:: Task directions ::
Exact copies of the lines below, from the one with "Shop logo icon" up to and including the one with "You are a computer-use", are what this calls for; leave out pictures.

:: Dataset records ::
++++++++++
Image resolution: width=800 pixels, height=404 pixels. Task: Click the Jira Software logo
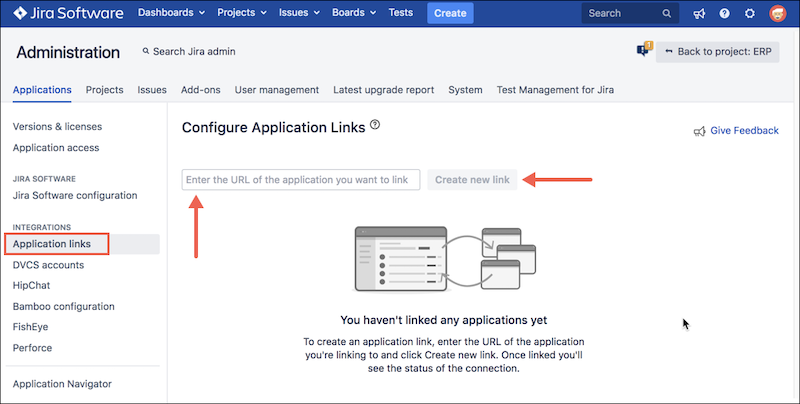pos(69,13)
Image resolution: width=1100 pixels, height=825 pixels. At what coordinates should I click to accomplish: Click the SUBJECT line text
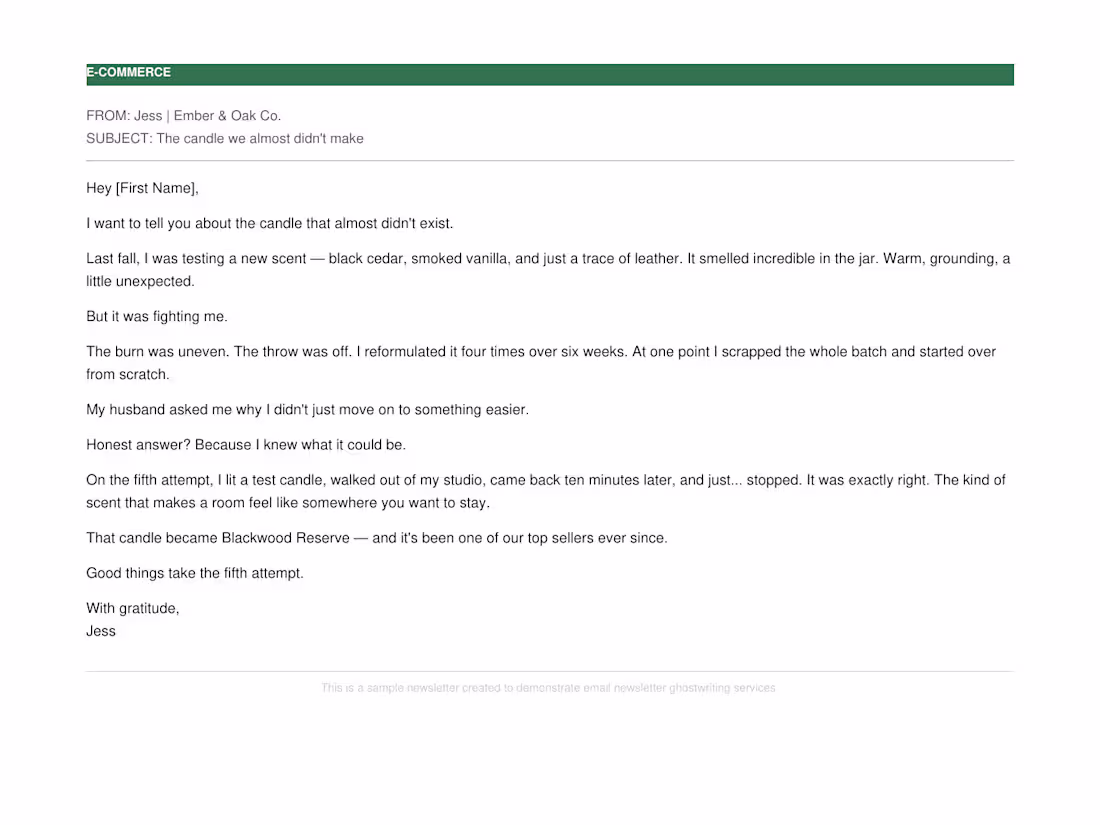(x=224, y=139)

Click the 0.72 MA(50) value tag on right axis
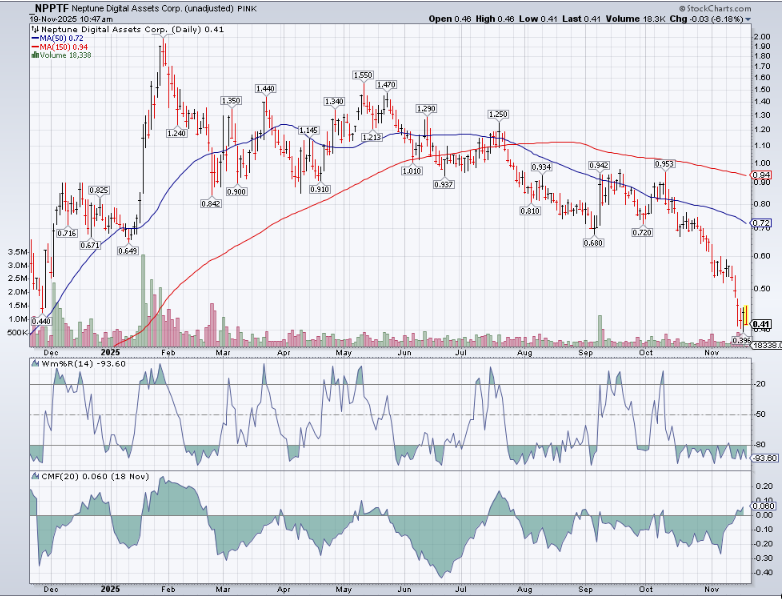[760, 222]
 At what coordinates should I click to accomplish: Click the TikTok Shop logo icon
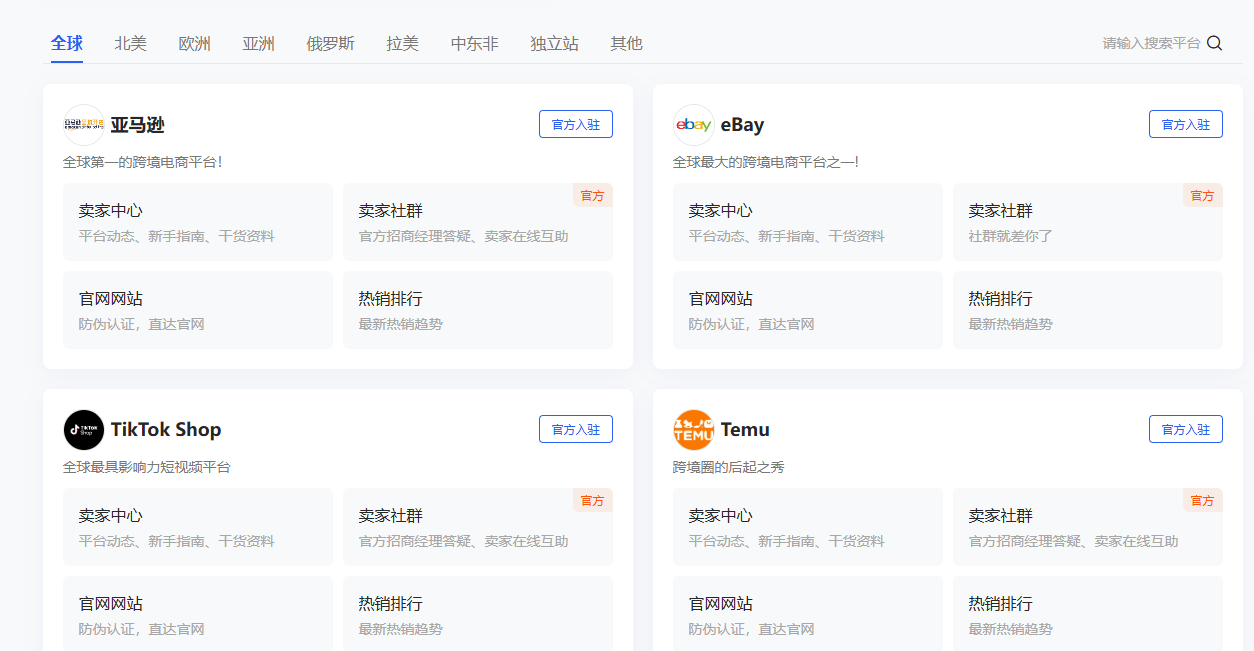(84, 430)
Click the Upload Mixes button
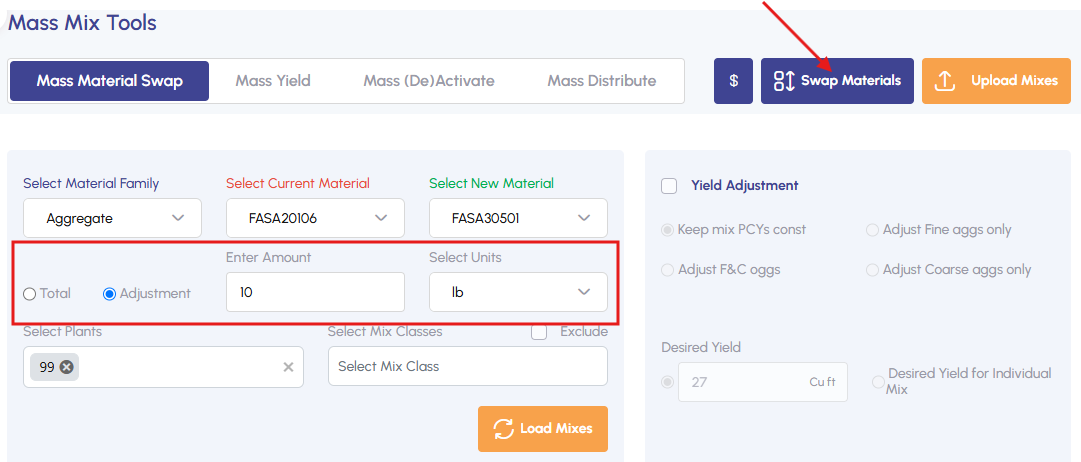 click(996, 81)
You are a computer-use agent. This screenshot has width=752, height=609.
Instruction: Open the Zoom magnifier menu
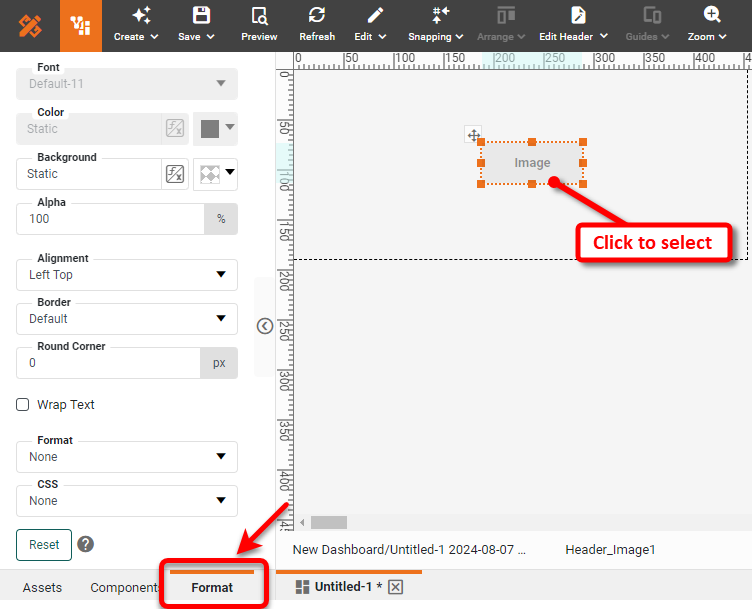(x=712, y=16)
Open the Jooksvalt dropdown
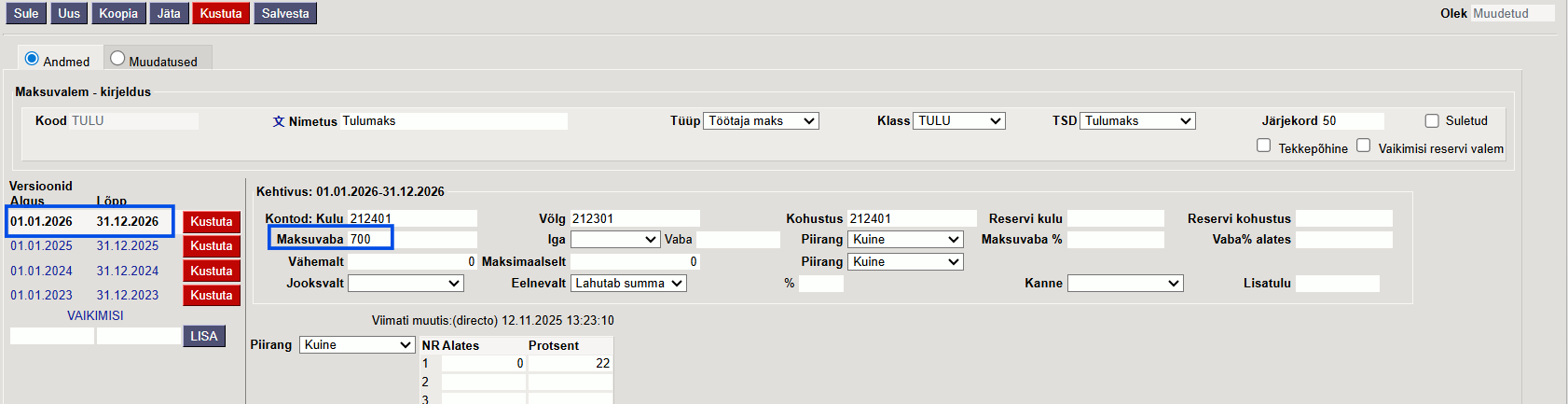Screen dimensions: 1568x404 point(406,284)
++++++++++
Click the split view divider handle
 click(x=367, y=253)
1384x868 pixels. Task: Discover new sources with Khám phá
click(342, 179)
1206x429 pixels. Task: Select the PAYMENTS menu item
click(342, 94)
++++++++++
:: Result of this task ::
 At what coordinates should I click to accomplish: Click the TikTok Shop logo icon
(84, 430)
Click the Upload Mixes button
 click(996, 81)
You are a computer-use agent. This screenshot has width=752, height=609.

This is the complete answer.